なにせ使える主君がいきなり無理難題を仰ったり行動をされるのですから。右衛門大夫様も慣れるしかないと仰せでしたし。
そこは小姓集はすでに諦めておりますな」
最近こいつは右衛門大夫に似てきたせいか俺に対して遠慮がなくなってきたな。
まぁこのぐらいの方が俺も楽なのはたしかだが
「それはすまぬと思うがこれからも変わるつもりはないからあきらめてくれ。
それで父上の要件はなんであろうか?」
「私は聞いておりませんがおそらくは近々行う予定の戦の話ではありませぬか」
そういえば田村家との戦は準備はしていたが小競り合いで終わっていたな。
しかし戦の話で俺が呼ばれるとは思えんな。
他だと御爺様から譲り受けた領地の話だろうか?
しかしあそこもまだ大々的にことは起こしていないはずだがどこかでばれたか?
直接父上に聞けばいいのだからこれ以上考えても仕方ないか。
「父上お呼びにより参りましたが此度は何ようでしょうか?」
「来たか。
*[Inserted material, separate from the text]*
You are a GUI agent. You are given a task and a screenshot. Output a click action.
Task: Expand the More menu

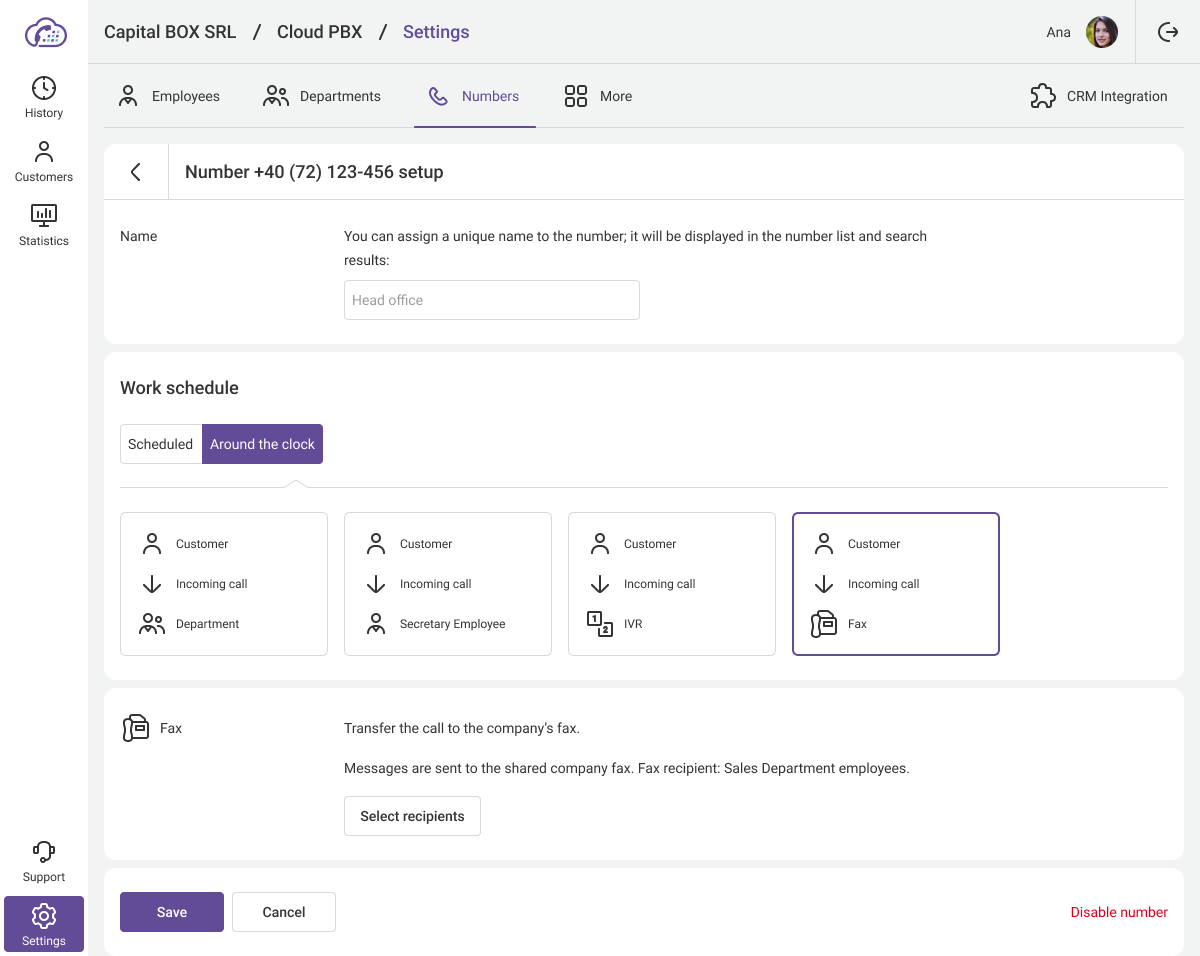coord(598,96)
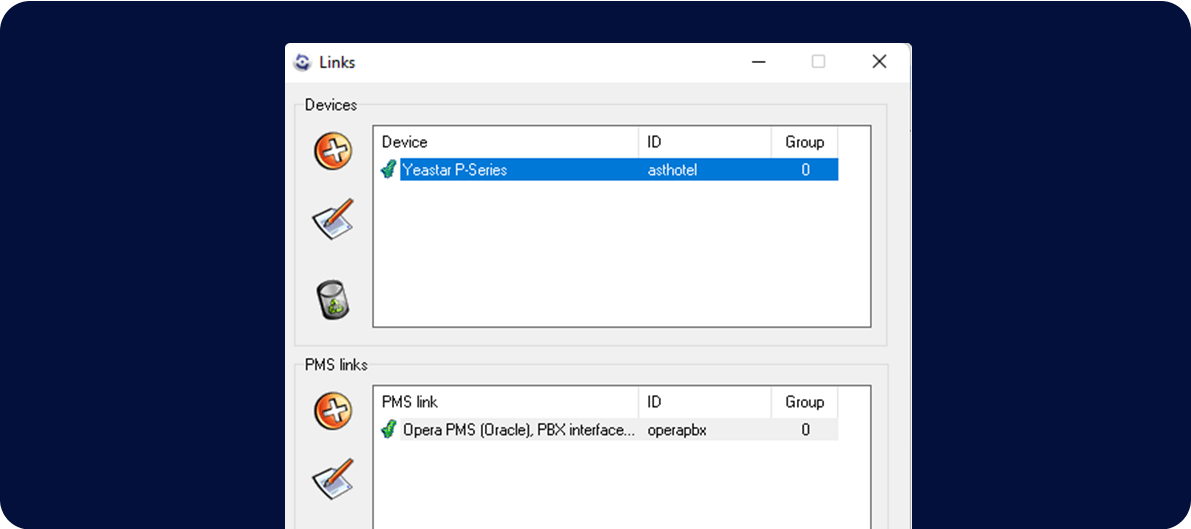Sort devices by the Device column header

click(505, 142)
とりあえずここに座れ」
父上の様子を見るに怒られる雰囲気ではなさそうだな…
「先日上方と長尾家より使者が参ってな、越後守護の玄清殿が亡くなりその後継に長尾殿がつかれることになった。長尾家とは同盟もしておるし何かあるとは思えぬが儂はこれから田村を攻めるため出陣しなければならない。その間城や領内の事はお前と父上に任せることになる。それもあり長尾家の動向に注視しておくように言おうと思ったのだ」
なるほど。確かに長尾家がこちらを攻めることはないだろうが気にはかけておいた方がいいだろうな。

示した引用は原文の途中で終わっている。